Would you please output, word for word, the span of the listing below that opens on the line containing "Open the app launcher waffle menu" and closes on the line containing "The width and"? Include both ends and nothing more.

(Source data):
====

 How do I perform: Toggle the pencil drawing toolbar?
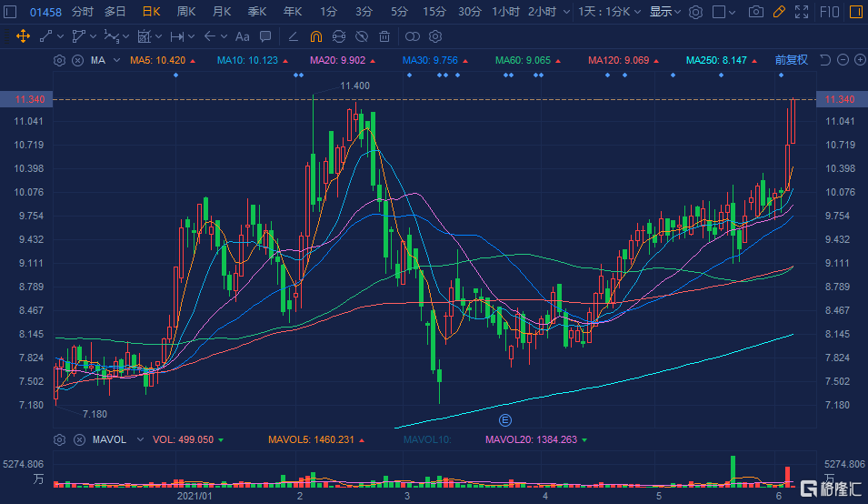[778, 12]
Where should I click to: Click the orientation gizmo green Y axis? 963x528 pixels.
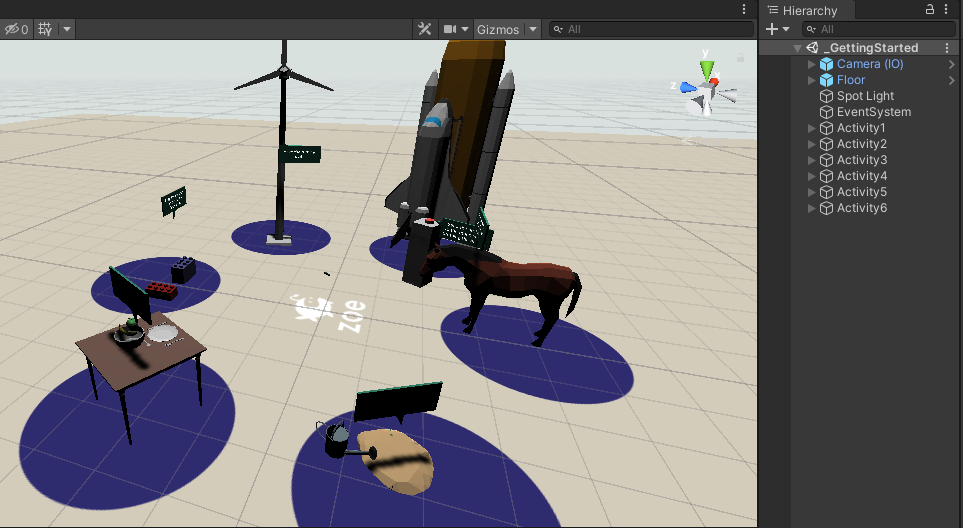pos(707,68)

====

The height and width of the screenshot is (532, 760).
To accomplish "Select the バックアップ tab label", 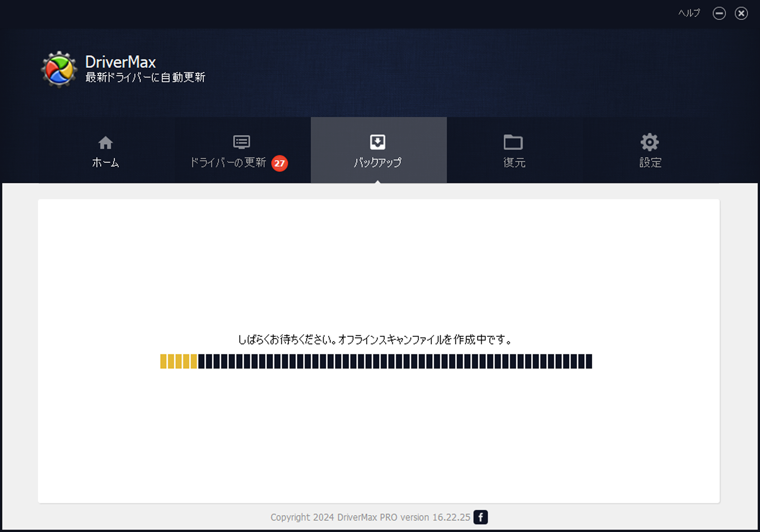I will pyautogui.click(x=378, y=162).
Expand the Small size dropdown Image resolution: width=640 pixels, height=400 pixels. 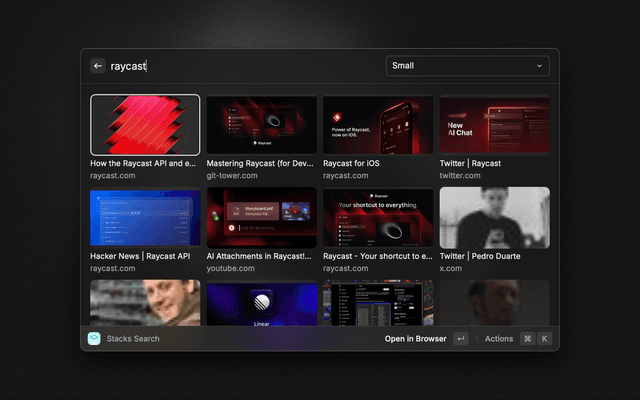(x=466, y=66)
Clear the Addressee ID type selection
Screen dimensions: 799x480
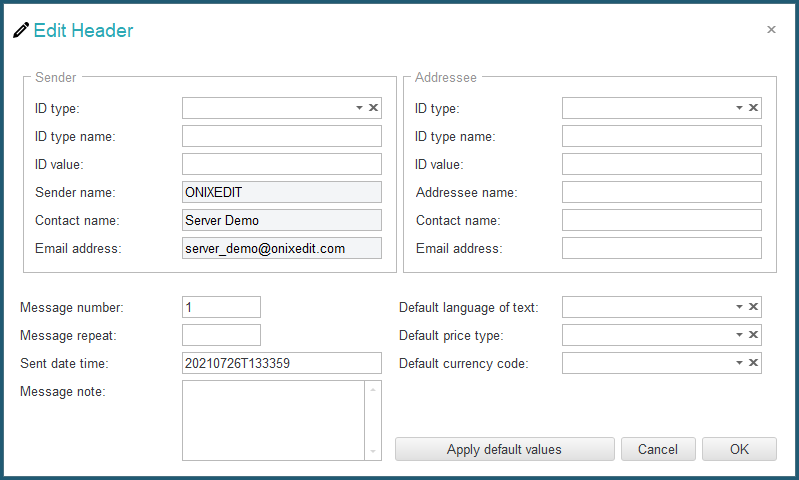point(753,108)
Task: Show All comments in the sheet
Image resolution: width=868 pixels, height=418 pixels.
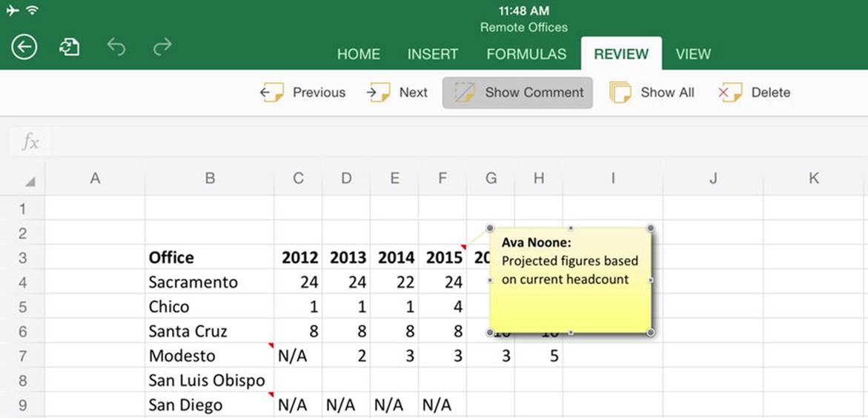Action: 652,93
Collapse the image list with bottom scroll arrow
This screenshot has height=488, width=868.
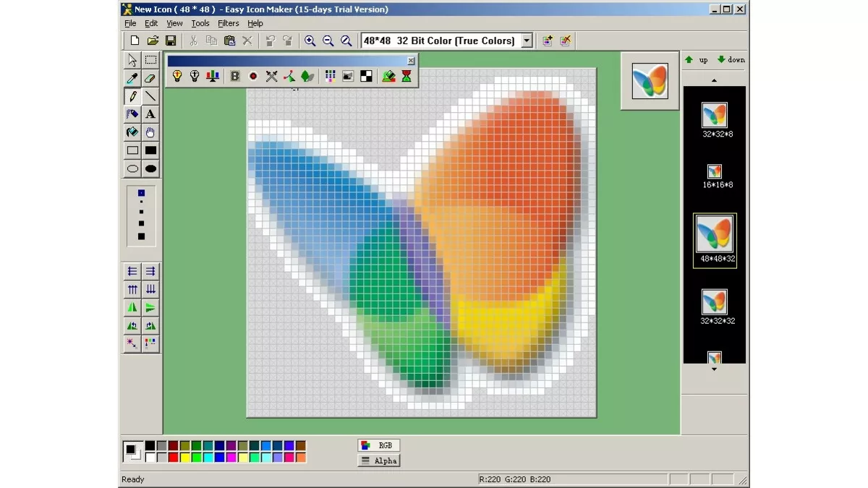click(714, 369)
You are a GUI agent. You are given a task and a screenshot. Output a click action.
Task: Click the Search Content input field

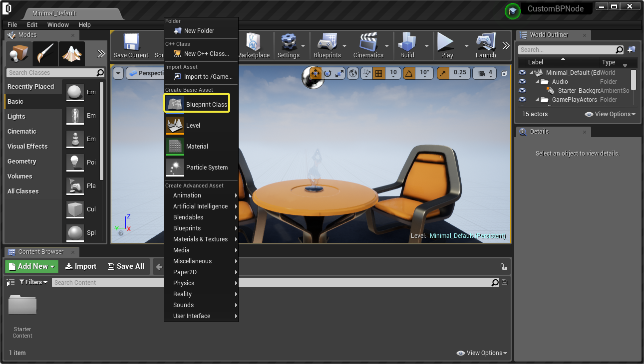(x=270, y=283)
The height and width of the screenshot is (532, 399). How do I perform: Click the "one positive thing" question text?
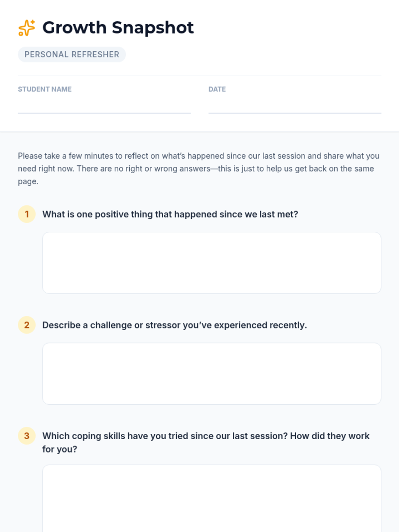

====

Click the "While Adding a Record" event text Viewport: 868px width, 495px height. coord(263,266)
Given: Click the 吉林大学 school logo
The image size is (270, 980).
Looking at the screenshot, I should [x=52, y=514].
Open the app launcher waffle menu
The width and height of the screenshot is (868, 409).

====

(Response below):
Open the app launcher waffle menu
The width and height of the screenshot is (868, 409).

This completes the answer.